Stored records:
####################

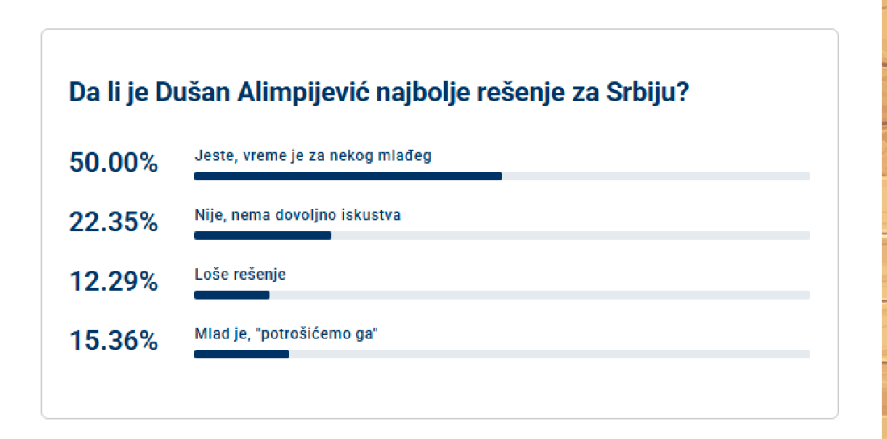Click the 50.00% result figure

114,163
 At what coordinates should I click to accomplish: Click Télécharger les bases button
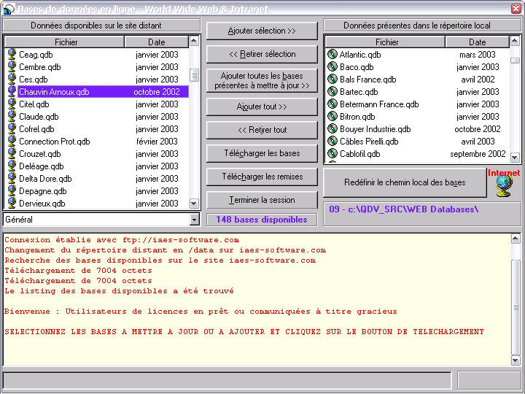tap(262, 154)
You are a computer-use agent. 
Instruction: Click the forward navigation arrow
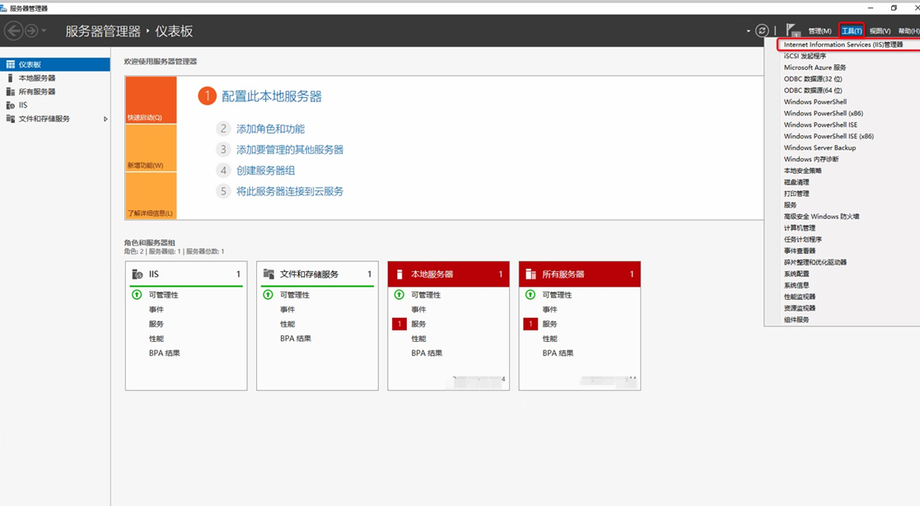31,31
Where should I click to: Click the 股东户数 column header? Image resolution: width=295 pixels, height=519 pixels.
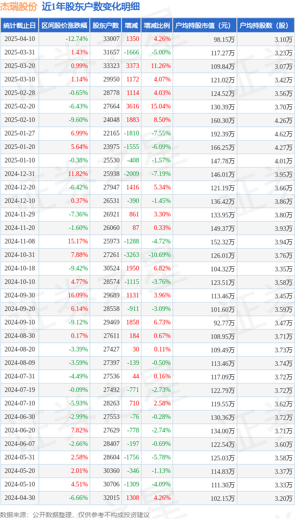[106, 26]

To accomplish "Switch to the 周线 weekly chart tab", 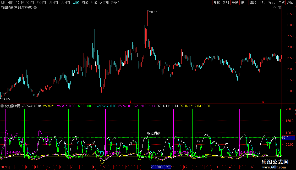I will (x=85, y=3).
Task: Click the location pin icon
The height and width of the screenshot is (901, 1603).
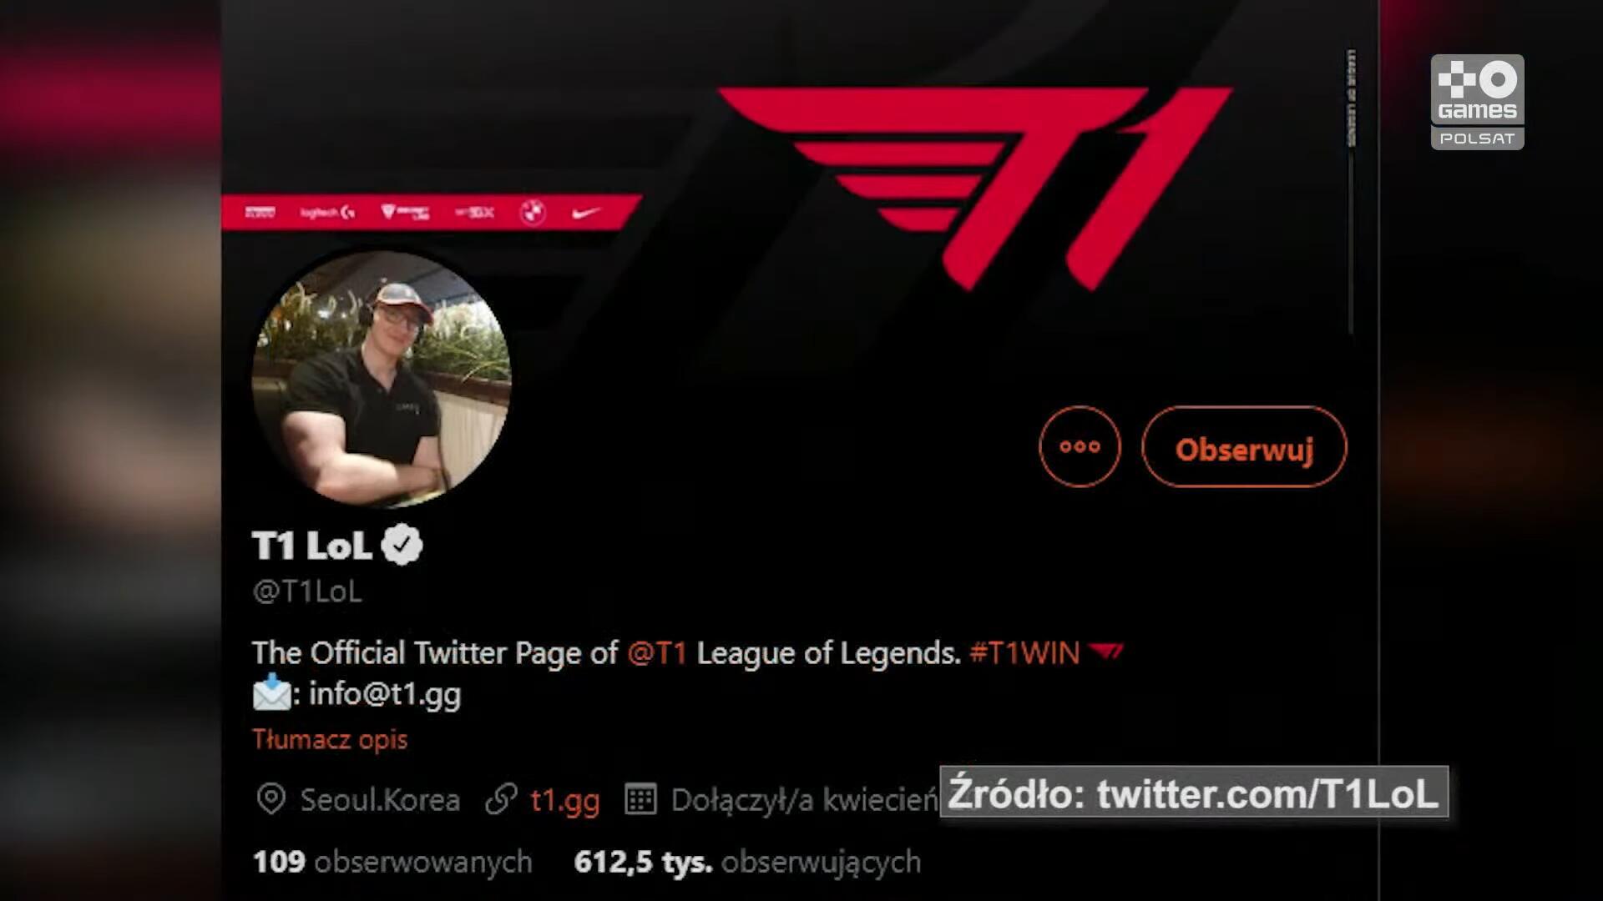Action: pos(271,799)
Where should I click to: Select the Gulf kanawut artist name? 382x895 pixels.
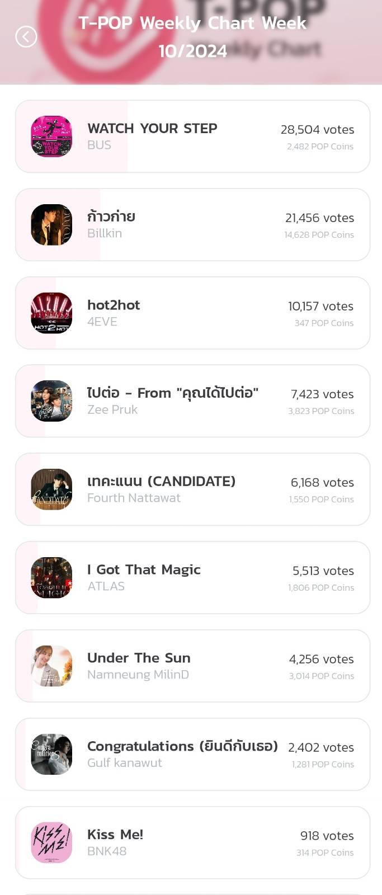125,763
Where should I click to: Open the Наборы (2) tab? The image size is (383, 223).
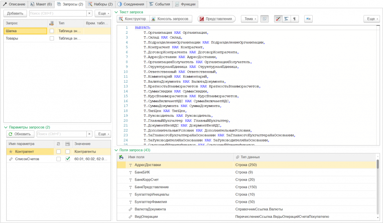100,4
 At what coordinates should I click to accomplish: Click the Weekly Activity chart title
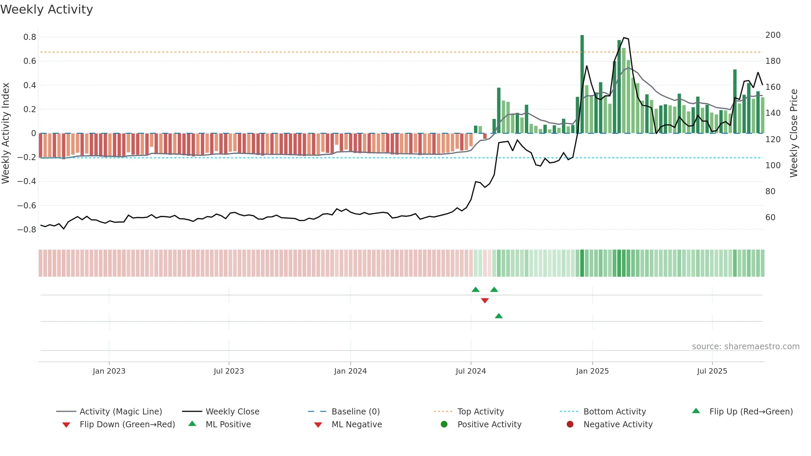(47, 9)
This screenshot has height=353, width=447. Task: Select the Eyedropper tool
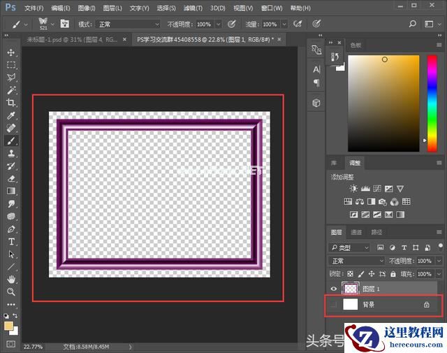[11, 115]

####################

## Description of the task
Beginning with the line that holds "Where should I click to: Select", return each line through the end of the records above exactly. Do not include pictures.

## Reply to the task
Where should I click to: Select the Gulf kanawut artist name? 382x895 pixels.
125,763
Where should I click to: Open the Наборы (2) tab? The image size is (383, 223).
100,4
 At what coordinates should I click to accomplish: Click the Weekly Activity chart title
(47, 9)
This screenshot has height=353, width=447. Task: Select the Eyedropper tool
[11, 115]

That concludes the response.